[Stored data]
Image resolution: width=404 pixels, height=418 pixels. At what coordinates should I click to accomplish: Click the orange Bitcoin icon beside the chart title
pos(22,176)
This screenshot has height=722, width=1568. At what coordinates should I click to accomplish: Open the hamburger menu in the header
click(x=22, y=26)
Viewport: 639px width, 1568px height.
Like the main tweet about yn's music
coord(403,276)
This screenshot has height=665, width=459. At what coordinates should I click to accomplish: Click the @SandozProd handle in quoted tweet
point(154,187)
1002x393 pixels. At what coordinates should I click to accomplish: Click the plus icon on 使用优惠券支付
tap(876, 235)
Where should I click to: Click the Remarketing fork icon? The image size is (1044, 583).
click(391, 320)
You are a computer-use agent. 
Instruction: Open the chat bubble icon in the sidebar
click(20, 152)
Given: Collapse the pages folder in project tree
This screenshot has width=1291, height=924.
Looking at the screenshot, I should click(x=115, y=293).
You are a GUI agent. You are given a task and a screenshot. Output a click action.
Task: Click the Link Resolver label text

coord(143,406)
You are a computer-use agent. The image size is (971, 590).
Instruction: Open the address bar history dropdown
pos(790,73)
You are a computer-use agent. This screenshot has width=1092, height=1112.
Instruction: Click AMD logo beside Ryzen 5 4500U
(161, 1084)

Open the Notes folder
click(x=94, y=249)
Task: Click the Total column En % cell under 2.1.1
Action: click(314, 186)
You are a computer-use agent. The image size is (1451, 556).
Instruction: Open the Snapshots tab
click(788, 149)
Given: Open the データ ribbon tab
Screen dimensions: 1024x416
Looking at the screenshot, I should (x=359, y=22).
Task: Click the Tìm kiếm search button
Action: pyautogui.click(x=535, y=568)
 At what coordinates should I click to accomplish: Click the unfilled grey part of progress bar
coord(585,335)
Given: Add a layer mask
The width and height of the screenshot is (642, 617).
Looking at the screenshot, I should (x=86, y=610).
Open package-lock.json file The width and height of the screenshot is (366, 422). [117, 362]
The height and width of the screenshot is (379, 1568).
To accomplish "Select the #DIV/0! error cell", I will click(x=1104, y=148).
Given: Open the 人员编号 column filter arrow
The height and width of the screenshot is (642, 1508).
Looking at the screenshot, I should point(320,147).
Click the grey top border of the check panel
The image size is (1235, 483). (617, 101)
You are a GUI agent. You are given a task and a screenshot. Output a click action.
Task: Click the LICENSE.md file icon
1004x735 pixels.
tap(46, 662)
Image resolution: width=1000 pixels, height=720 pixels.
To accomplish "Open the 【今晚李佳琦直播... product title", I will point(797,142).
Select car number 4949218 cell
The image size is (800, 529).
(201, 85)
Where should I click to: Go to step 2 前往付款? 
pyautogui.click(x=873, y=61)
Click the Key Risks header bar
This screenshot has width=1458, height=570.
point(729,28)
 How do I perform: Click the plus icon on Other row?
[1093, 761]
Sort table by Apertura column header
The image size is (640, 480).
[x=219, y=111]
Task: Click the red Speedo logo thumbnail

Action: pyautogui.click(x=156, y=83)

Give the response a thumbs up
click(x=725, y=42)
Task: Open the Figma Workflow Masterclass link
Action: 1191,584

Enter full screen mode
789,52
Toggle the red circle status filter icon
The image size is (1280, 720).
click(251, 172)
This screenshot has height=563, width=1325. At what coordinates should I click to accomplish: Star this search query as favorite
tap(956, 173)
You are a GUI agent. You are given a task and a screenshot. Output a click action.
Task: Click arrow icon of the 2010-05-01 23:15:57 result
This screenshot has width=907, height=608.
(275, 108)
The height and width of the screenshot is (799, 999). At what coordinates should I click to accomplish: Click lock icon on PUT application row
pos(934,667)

▶ **Problem to solve**:
Every record above is to be copied exactly.

▶ **Problem solution**:
Image resolution: width=404 pixels, height=418 pixels. At what coordinates should I click to accomplish: Click the orange Bitcoin icon beside the chart title
pos(22,176)
This screenshot has height=722, width=1568. At what coordinates should I click to accomplish: Open the hamburger menu in the header
click(x=22, y=26)
Viewport: 639px width, 1568px height.
Like the main tweet about yn's music
coord(403,276)
This screenshot has height=665, width=459. At what coordinates should I click to accomplish: Click the @SandozProd handle in quoted tweet
point(154,187)
1002x393 pixels. At what coordinates should I click to accomplish: Click the plus icon on 使用优惠券支付
tap(876, 235)
Where should I click to: Click the Remarketing fork icon? The image size is (1044, 583).
click(391, 320)
You are a computer-use agent. 
Instruction: Open the chat bubble icon in the sidebar
click(20, 152)
Given: Collapse the pages folder in project tree
This screenshot has width=1291, height=924.
Looking at the screenshot, I should click(x=115, y=293).
You are a GUI agent. You are given a task and a screenshot. Output a click action.
Task: Click the Link Resolver label text

coord(143,406)
You are a computer-use agent. The image size is (971, 590).
Instruction: Open the address bar history dropdown
pos(790,73)
You are a computer-use agent. This screenshot has width=1092, height=1112.
Instruction: Click AMD logo beside Ryzen 5 4500U
(161, 1084)

Open the Notes folder
click(x=94, y=249)
Task: Click the Total column En % cell under 2.1.1
Action: click(314, 186)
You are a computer-use agent. The image size is (1451, 556).
Instruction: Open the Snapshots tab
click(788, 149)
Given: Open the データ ribbon tab
Screen dimensions: 1024x416
Looking at the screenshot, I should (x=359, y=22).
Task: Click the Tìm kiếm search button
Action: pyautogui.click(x=535, y=568)
 At what coordinates should I click to accomplish: Click the unfilled grey part of progress bar
coord(585,335)
Given: Add a layer mask
The width and height of the screenshot is (642, 617).
Looking at the screenshot, I should (x=86, y=610).
Open package-lock.json file The width and height of the screenshot is (366, 422). [117, 362]
The height and width of the screenshot is (379, 1568).
To accomplish "Select the #DIV/0! error cell", I will click(x=1104, y=148).
Given: Open the 人员编号 column filter arrow
The height and width of the screenshot is (642, 1508).
Looking at the screenshot, I should point(320,147).
Click the grey top border of the check panel
The image size is (1235, 483). (617, 101)
You are a GUI agent. You are given a task and a screenshot. Output a click action.
Task: Click the LICENSE.md file icon
1004x735 pixels.
tap(46, 662)
Image resolution: width=1000 pixels, height=720 pixels.
To accomplish "Open the 【今晚李佳琦直播... product title", I will point(797,142).
Select car number 4949218 cell
The image size is (800, 529).
(201, 85)
Where should I click to: Go to step 2 前往付款? 
pyautogui.click(x=873, y=61)
Click the Key Risks header bar
This screenshot has width=1458, height=570.
point(729,28)
 How do I perform: Click the plus icon on Other row?
[1093, 761]
Sort table by Apertura column header
The image size is (640, 480).
[x=219, y=111]
Task: Click the red Speedo logo thumbnail

Action: pyautogui.click(x=156, y=83)

Give the response a thumbs up
click(x=725, y=42)
Task: Open the Figma Workflow Masterclass link
Action: 1191,584

Enter full screen mode
789,52
Toggle the red circle status filter icon
The image size is (1280, 720).
click(251, 172)
This screenshot has height=563, width=1325. At what coordinates should I click to accomplish: Star this search query as favorite
tap(956, 173)
You are a GUI agent. You are given a task and a screenshot. Output a click action.
Task: Click arrow icon of the 2010-05-01 23:15:57 result
This screenshot has width=907, height=608.
(275, 108)
The height and width of the screenshot is (799, 999). At what coordinates should I click to accomplish: Click lock icon on PUT application row
pos(934,667)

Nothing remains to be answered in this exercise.